◆ **Records to use**

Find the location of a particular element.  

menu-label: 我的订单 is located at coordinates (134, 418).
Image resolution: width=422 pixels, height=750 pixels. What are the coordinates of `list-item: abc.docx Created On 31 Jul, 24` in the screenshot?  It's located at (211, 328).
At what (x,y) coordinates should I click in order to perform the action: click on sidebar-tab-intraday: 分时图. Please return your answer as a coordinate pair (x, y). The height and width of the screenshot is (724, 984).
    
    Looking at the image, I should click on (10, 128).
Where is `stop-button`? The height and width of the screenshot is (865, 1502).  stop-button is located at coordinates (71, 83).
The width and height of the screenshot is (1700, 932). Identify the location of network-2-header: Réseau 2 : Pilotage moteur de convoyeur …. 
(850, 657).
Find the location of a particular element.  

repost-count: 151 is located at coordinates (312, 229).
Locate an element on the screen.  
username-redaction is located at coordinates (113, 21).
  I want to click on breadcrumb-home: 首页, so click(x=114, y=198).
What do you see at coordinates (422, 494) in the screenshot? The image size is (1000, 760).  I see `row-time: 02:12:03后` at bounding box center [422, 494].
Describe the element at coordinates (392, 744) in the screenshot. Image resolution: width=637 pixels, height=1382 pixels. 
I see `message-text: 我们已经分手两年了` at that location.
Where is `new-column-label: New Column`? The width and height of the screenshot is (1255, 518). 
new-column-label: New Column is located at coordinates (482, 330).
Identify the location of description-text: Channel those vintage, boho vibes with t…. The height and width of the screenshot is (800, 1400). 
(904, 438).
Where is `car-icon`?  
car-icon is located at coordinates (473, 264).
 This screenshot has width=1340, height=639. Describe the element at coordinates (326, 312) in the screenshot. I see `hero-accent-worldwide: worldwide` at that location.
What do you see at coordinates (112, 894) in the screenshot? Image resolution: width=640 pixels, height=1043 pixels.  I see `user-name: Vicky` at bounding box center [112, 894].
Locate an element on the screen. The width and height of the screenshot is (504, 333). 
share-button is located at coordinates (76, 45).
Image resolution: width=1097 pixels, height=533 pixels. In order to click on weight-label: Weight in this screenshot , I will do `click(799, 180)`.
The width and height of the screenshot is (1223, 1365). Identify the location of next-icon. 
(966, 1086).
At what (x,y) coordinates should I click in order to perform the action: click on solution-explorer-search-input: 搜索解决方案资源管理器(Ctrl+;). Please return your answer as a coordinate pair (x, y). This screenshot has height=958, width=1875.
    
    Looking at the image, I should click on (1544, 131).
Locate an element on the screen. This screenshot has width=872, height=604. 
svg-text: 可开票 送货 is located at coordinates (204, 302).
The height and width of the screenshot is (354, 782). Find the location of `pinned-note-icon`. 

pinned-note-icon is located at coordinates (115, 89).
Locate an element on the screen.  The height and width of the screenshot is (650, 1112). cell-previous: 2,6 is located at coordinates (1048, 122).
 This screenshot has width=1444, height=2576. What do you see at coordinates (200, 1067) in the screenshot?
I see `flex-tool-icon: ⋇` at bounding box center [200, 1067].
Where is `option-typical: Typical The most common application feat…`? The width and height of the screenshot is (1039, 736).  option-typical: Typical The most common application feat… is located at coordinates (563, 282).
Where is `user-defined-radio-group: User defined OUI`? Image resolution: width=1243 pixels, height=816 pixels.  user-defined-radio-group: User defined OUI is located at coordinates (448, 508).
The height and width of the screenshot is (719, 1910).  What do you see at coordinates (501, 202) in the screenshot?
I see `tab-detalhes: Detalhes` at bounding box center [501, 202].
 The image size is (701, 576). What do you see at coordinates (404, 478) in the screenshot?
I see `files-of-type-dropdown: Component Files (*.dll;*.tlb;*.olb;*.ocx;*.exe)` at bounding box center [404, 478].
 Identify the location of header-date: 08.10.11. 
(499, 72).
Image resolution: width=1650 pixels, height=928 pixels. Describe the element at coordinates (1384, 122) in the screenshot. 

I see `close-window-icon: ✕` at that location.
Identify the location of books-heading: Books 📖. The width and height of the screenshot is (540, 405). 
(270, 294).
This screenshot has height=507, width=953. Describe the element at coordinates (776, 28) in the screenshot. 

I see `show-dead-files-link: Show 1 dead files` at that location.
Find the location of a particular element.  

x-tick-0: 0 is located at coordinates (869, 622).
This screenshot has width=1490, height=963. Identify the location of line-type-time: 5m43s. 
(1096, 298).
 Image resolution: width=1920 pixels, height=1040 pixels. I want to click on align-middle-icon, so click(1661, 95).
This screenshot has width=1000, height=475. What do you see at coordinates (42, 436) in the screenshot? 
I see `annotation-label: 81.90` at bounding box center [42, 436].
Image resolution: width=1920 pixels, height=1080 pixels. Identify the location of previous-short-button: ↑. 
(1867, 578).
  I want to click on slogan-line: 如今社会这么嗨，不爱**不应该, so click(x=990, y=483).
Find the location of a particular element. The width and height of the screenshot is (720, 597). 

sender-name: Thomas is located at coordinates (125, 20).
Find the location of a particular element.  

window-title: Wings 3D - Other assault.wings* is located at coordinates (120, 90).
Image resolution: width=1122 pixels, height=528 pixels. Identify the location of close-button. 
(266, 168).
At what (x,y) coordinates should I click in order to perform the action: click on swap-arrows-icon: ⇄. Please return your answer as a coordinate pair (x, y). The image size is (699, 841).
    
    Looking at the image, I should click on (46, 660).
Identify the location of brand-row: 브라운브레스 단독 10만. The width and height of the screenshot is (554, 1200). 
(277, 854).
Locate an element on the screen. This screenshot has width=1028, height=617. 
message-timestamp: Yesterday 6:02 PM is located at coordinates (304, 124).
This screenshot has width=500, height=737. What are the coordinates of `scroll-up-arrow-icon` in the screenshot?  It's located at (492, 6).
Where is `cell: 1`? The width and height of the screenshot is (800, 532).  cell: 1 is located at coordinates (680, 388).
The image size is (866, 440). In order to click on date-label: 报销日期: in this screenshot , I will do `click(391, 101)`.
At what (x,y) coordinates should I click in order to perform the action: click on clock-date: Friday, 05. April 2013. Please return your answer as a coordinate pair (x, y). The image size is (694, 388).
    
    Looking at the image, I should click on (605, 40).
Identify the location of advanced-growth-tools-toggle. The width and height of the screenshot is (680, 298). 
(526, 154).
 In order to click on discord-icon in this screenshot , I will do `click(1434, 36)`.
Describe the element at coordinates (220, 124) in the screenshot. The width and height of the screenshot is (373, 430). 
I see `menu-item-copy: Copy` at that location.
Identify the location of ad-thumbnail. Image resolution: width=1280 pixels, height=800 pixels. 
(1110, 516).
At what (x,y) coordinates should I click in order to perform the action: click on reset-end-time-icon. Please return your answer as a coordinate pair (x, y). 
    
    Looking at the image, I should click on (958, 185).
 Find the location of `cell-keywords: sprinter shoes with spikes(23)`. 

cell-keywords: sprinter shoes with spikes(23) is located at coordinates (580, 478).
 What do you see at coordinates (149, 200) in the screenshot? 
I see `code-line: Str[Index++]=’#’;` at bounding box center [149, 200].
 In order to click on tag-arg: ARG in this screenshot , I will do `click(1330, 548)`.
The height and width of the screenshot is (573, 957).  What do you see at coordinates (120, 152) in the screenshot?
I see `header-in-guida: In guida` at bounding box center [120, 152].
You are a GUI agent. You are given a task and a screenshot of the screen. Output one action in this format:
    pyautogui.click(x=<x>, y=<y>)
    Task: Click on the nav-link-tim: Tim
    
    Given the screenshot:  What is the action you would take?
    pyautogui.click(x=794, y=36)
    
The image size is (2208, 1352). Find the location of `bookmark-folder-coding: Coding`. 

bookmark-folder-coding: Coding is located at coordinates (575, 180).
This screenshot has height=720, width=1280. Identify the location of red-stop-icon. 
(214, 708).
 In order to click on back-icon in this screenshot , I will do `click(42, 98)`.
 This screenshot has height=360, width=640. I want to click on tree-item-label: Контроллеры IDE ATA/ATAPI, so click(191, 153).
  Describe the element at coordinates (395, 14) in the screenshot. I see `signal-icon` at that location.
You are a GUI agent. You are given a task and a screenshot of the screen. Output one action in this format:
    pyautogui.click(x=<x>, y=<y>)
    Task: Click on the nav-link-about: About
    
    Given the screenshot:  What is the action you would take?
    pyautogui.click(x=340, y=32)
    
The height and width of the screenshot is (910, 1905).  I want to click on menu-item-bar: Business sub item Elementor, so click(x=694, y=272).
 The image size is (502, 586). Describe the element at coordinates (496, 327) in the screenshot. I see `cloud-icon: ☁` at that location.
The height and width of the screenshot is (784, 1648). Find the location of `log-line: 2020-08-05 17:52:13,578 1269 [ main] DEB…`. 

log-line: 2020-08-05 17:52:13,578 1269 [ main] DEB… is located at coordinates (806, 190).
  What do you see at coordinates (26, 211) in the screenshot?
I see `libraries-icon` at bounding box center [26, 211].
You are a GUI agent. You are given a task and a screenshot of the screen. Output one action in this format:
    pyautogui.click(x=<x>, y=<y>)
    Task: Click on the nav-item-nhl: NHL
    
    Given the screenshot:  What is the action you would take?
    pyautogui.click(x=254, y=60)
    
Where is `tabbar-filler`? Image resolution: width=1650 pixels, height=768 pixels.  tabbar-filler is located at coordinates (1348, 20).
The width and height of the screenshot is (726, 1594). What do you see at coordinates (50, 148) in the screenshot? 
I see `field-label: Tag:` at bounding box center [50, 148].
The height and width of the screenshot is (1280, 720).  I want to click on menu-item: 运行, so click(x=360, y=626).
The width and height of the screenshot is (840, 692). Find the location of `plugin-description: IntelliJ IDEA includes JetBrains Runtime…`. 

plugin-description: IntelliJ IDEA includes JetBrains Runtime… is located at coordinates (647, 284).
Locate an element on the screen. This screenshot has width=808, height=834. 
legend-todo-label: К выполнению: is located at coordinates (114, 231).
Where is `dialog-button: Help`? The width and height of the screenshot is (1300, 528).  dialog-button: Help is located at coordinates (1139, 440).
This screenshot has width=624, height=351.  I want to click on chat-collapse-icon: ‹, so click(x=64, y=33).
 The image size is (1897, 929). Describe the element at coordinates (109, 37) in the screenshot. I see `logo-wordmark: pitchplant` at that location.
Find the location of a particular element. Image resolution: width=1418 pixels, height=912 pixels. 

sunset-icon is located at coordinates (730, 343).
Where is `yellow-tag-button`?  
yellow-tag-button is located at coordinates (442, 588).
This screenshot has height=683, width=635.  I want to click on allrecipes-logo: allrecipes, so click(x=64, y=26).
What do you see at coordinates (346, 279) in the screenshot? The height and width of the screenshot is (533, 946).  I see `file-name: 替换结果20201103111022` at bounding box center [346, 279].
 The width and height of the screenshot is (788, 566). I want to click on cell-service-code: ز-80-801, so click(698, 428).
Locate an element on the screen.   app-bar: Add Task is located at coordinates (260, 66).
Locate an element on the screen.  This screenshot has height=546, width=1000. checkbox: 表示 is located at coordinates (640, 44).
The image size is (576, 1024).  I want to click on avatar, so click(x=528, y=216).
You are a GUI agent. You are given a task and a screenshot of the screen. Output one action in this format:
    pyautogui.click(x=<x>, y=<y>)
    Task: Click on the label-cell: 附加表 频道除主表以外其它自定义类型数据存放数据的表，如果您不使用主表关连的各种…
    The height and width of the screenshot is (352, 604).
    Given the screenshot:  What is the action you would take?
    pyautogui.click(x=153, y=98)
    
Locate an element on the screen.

◆ **Work request**
Reproduce the stretch of the data above from the line containing "has width=1028, height=617." through the line containing "This screenshot has width=500, height=737.", with both of those lines included and every line kept exactly the same.

◆ **Task response**
Locate an element on the screen. This screenshot has width=1028, height=617. 
message-timestamp: Yesterday 6:02 PM is located at coordinates (304, 124).
This screenshot has width=500, height=737. What are the coordinates of `scroll-up-arrow-icon` in the screenshot?  It's located at (492, 6).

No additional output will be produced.